◆ EXERCISE OBJECTIVE ◆
Transcribe without any changes everything from the line containing "The image size is (888, 613)." down to the line containing "click(109, 125)", with both of those lines included.

◆ INFORMATION SHOWN ◆
┌────────

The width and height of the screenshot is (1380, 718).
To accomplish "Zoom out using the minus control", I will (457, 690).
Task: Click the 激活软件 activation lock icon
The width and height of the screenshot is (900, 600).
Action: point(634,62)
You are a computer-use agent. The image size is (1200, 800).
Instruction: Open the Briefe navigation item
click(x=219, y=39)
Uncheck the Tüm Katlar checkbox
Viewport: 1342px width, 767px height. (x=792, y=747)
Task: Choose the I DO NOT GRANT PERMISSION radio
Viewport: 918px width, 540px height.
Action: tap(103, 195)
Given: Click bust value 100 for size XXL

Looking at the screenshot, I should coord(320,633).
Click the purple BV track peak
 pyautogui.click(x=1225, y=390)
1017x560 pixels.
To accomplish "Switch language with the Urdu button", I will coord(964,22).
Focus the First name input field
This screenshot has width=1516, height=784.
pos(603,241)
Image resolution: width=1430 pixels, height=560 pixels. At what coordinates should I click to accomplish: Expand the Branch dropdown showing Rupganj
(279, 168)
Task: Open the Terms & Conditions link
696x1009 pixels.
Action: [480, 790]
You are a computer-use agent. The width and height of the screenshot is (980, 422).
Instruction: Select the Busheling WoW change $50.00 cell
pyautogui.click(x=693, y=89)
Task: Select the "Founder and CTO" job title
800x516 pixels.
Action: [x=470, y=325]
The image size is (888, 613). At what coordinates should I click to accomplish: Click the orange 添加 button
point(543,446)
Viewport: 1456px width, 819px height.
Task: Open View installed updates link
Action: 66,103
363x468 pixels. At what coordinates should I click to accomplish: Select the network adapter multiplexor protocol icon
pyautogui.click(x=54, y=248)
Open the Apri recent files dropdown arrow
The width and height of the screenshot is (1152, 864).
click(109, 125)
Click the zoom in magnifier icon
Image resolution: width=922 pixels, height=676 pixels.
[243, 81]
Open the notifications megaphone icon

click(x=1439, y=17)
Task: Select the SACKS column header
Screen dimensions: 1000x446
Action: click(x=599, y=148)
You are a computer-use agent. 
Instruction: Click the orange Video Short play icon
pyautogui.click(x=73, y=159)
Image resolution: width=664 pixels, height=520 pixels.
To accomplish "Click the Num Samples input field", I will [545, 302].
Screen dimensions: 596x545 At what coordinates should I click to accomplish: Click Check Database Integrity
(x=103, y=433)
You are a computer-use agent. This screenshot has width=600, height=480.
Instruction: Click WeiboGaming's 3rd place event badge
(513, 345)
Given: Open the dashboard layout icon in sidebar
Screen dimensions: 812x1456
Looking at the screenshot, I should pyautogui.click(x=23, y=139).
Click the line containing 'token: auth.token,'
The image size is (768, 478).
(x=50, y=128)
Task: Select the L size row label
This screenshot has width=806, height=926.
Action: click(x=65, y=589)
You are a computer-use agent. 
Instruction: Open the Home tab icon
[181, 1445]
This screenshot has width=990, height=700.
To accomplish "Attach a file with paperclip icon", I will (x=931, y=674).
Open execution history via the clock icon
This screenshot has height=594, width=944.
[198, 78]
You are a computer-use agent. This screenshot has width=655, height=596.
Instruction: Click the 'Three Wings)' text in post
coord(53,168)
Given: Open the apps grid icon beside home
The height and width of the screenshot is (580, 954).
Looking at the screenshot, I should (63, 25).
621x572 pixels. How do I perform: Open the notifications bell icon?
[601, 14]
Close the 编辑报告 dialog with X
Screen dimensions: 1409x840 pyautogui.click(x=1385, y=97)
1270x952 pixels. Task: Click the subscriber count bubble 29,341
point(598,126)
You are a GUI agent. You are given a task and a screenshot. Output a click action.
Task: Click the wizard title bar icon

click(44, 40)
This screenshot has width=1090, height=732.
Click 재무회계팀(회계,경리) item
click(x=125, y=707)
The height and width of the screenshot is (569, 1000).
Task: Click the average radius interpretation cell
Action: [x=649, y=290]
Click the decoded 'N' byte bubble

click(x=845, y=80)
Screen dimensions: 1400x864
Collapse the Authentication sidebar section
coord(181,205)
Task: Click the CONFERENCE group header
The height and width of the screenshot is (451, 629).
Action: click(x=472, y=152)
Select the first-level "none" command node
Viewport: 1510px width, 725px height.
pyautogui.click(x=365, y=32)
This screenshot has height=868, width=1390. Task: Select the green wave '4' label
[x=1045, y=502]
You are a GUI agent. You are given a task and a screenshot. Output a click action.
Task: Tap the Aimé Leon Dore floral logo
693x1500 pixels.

└────────

◆ CORRECT RESPONSE ◆
The image size is (888, 613). At what coordinates should I click to accomplish: Click the orange 添加 button
point(543,446)
Viewport: 1456px width, 819px height.
Task: Open View installed updates link
Action: 66,103
363x468 pixels. At what coordinates should I click to accomplish: Select the network adapter multiplexor protocol icon
pyautogui.click(x=54, y=248)
Open the Apri recent files dropdown arrow
The width and height of the screenshot is (1152, 864).
click(109, 125)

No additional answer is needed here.